Si hay algo que los humanistas deberíamos escrutar con respecto a todo esto (resignificando nuestro lugar de humanistas y activamente transformando, reformulando sus implicaciones políticas para cortar con la contemplación del humanismo clásico, en que se privilegia gnoseológicamente al raciocinio humano como soberano -ya que han hace énfasis en esto en su ensayo sobre la epidemia- sobre el aprendizaje y ejercicio de agencia de lo ecosistémico), es cómo las diferencias entre las reacciones al COVID-19 en diferentes partes del mundo (y sobre todo en los países en que no tenemos la cobertura de planes de salud y frente contingencias patológicas que sí tienen -por ejemplo- las Chinas, Singapur, Corea del Sur y Japón) son la conjunción acelerada de todas las perjudiciales consecuencias ecosistémicas (lo ecosistémico siendo donde convergen lo orgánico, lo ambiental, lo social y lo político) del capitalismo como ontología prevalente, actualizadas mediante expresiones propias de cada contexto sociocultural y sociopolítico inmerss en éste, y mediante las reacciones idiosincráticas de la biodiversidad particular de cada región ecosistémica intervenida e instrumentalizada mediante esa ontología.

Es literalmente (como bien ha construido en su caso ambientalista el periodista Jim Robbins desde hace años) que los seres humanos nos entendernos no como soberanos sobre los ecosistemas que habitamos, sino precisamente como agentes-componentes (“agente” en el sentido de “agencia” antes desglosado en esta misma pieza) en necesaria y condicionada interrelación con los demás agentes que componen los ecosistemas que habitamos, como agentes-componentes de la biodiversidad que dependientemente habitamos para vivir; para estudiarla más por recíproca comprensión y comprehensión, y menos por utilitarización.

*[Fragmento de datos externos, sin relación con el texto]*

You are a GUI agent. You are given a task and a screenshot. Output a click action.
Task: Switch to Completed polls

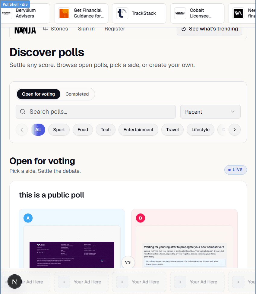pos(77,94)
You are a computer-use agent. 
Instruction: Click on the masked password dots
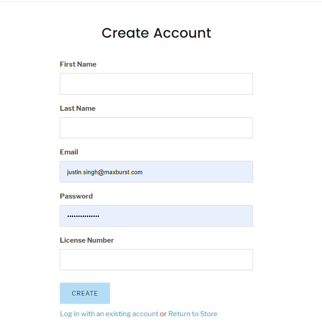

Y eso incluye a todos los patógenos que usualmente asumimos disociados y no influyentes en nuestros modos de vivir por encontrarse “a la intemperie”, como los que se pueden diseminar en nuestro organismo por, por ejemplo, la cacería y el consumo de carne de especies de animales silvestres con una inmunidad que los seres humanos no hemos desarrollado, de antemano exhaustivamente investigada y advertida al gobierno de la república popular.